In 1946, George Baughman returned to the University of Florida where he held the position of vice president of business affairs until 1955, when he left to become business manager of New York University. He had reached the rank of vice president and treasurer of NYU when he left in 1961 to go to Sarasota to lead the Congregational Christian Church's project to create an experimental honors college of national importance.

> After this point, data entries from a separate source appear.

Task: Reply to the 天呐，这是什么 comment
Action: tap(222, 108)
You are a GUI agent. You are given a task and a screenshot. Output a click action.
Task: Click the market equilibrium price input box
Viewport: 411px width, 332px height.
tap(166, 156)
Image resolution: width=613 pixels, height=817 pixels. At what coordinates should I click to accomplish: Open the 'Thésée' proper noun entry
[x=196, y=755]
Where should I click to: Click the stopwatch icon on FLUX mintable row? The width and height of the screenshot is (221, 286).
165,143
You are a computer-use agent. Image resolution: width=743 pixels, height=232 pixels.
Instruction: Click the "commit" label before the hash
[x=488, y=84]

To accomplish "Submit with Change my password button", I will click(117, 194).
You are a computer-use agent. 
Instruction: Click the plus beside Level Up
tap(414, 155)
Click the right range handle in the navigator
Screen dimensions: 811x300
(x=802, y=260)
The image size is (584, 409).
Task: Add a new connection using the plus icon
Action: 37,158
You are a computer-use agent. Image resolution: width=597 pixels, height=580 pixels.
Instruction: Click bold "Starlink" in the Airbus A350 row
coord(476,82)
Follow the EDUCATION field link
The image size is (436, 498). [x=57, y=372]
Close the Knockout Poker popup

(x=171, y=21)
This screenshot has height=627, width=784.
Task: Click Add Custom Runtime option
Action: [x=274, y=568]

==Presidency of New College of Florida==

As the founding president, Baughman worked with its board of trustees to create the college from scratch by raising money to buy land and buildings, create an endowment and assemble a faculty and recruit students for its targeted 1964 opening. The Charles Ringling home and estate on Sarasota Bay was bought for the campus and I. M. Pei was hired to design the additional buildings needed. Mr. Baughman oversaw the transformation of the 115-acre estate into a campus after I.M. Pei won the architectural competition over rivals like Louis I. Kahn and Eero Saarinen Associates.

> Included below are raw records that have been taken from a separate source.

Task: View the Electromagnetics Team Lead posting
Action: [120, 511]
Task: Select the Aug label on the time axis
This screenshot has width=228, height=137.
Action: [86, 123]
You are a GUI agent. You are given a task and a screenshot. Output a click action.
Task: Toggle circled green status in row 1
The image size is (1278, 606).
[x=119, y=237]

Mr. Baughman recruited much of the faculty so the first class could enter in 1964. He put into effect the original curriculum, characterized by a high degree of student responsibility for passing muster in faculty evaluations and based somewhat on the Oxford model. At the completion of the first academic year in May, 1965, George Baughman resigned as president, but stayed on as president of the New College Foundation for several years before returning to Gainesville.

==Marriage and family==
George Baughman was married to Hazel Zoerner for 64 years and they had two daughters: Sharon Ruth and Mary Gaye. He died December 24, 2004, in Gainesville. His memorial service was held on December 30, 2004, at the Baughman Center that he and Hazel had given to the University of Florida.